** Start of Text provided **

Here are some resources that will assist in the application of the standards.

Viewpoints

This series discusses views of the Oil and Gas Task Force and the Mining Task Force on IFRS application issues relevant to junior oil and gas companies and junior mining companies, respectively.

CPA Canada Reporting Alerts for IFRS

CPA Canada issues Reporting Alerts aimed at assisting companies in determining the impact of new and revised standards on their business. Reporting Alerts provide a summary of the standard, highlight significant items, summarize key changes and address common questions. The following alert has recently been issued: IFRS Year-End Round-Up – 2015

IFRS Discussion Group Meeting Topics

Established by the AcSB, the IFRS Discussion Group implements and maintains a regular public forum to discuss issues that arise in Canada when applying IFRS.  The Financial Reporting & Assurance Standards Canada website allows for topics and issues discussed by the IFRS Discussion Group to be searched and sorted. Find out whether the Group has discussed an issue that you face in applying IFRSs and get the  meeting report extract and audio webcast for each issue you find. 

Accounting Standards for Private Enterprises (ASPE)

** End of Text provided **

■ Task list
1. Answer these questions using the text on IFRS resources, one answer per line:
(a) Which two task forces' views does the Viewpoints series discuss?
(b) Which alert has recently been issued?
(c) Which body established the IFRS Discussion Group?
2. Translate this sentence from the text on IFRS resources into Spanish: "Established by the AcSB, the IFRS Discussion Group implements and maintains a regular public forum to discuss issues that arise in Canada when applying IFRS."

** Start of Provided material **

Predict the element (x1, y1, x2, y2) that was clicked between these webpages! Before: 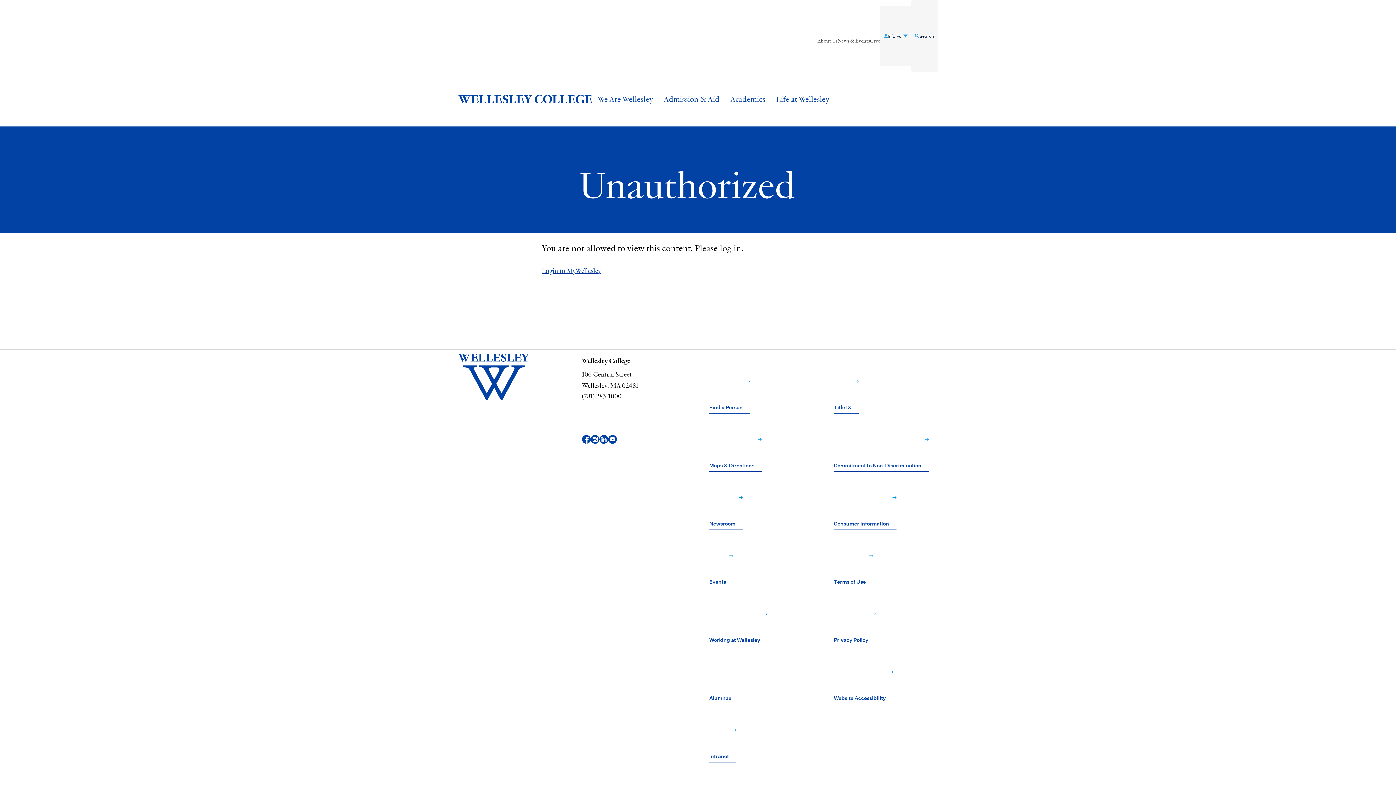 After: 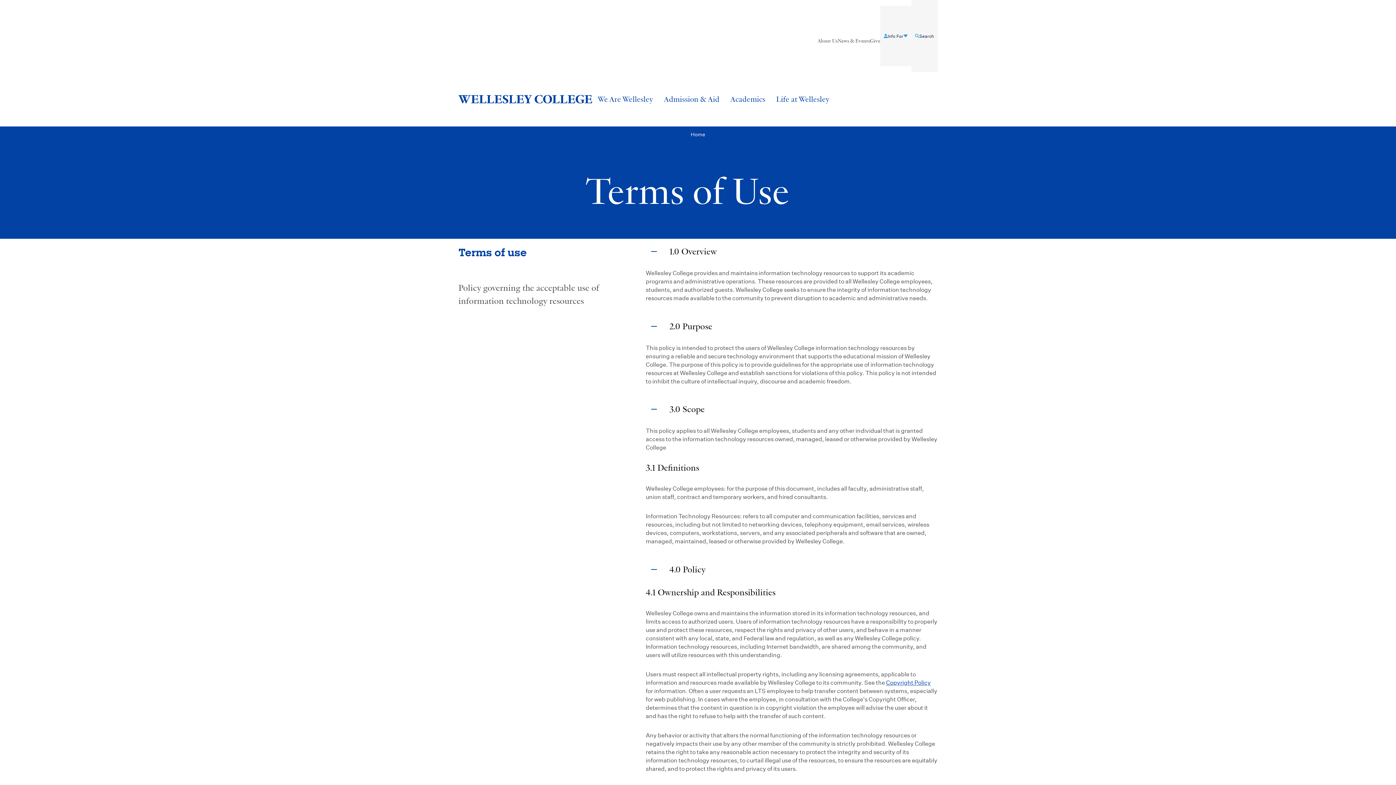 Action: bbox: (834, 529, 873, 587) label: Terms of Use﻿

** End of Provided material **

■ Solutions in order
1.
(a) The Oil and Gas Task Force and the Mining Task Force
(b) IFRS Year-End Round-Up – 2015
(c) The AcSB

2. Creado por el AcSB, el IFRS Discussion Group pone en marcha y mantiene un foro público periódico para debatir las cuestiones que surgen en Canadá al aplicar las NIIF.